WORK ORDER: The records below are to be repeated exactly, minus any pictures.

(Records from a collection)

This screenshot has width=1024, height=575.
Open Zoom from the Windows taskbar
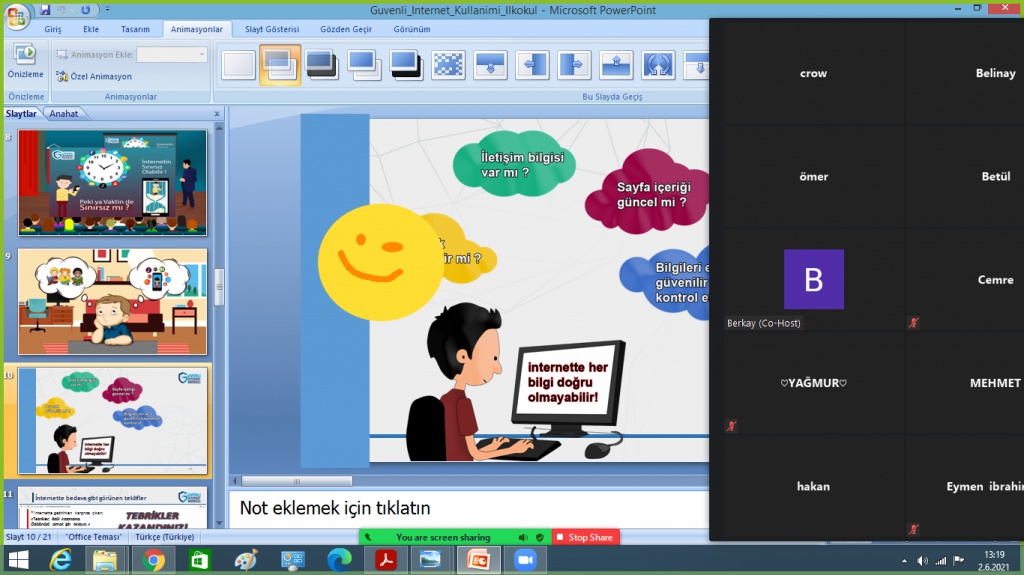[x=525, y=560]
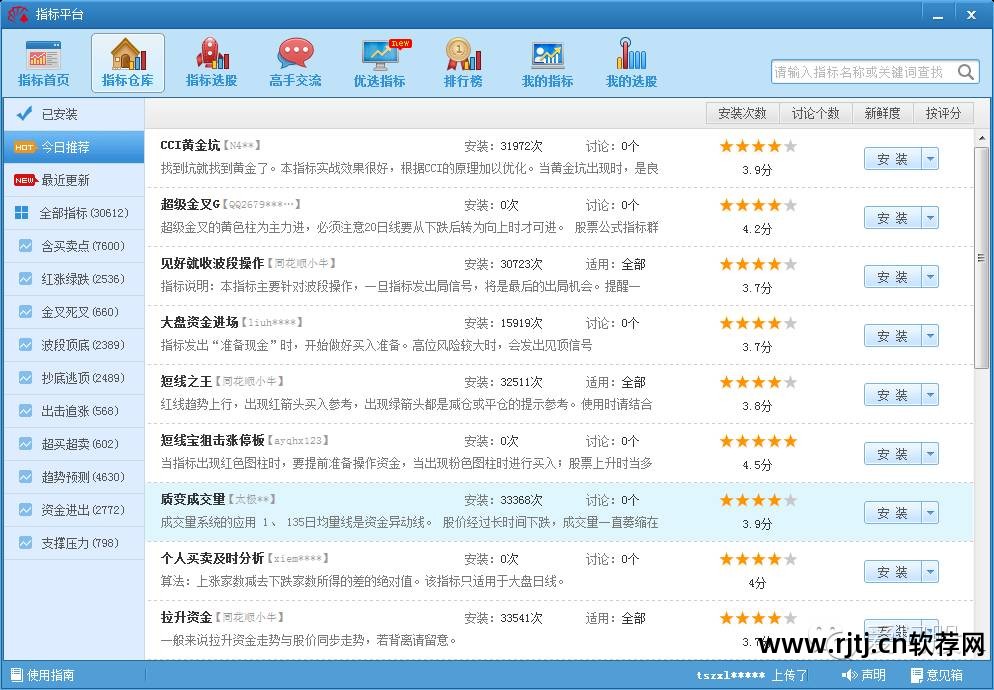
Task: Expand install dropdown for 质变成交量
Action: (x=930, y=513)
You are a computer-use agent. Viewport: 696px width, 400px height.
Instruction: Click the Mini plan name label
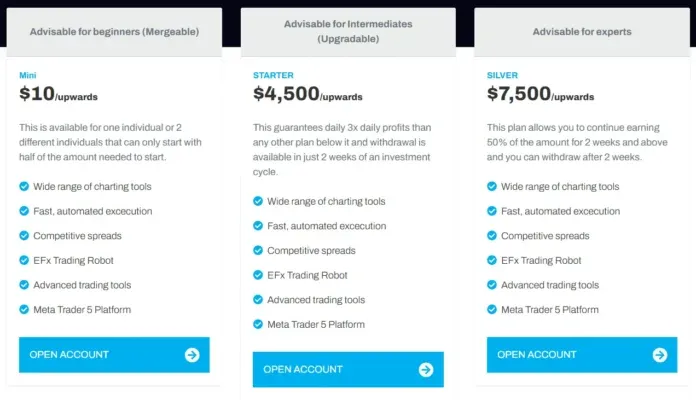(28, 75)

EXPECTED ANSWER:
This screenshot has width=1024, height=575.
Open Zoom from the Windows taskbar
[x=525, y=560]
Task: Expand install dropdown for 质变成交量
Action: (x=930, y=513)
You are a computer-use agent. Viewport: 696px width, 400px height.
Instruction: Click the Mini plan name label
(28, 75)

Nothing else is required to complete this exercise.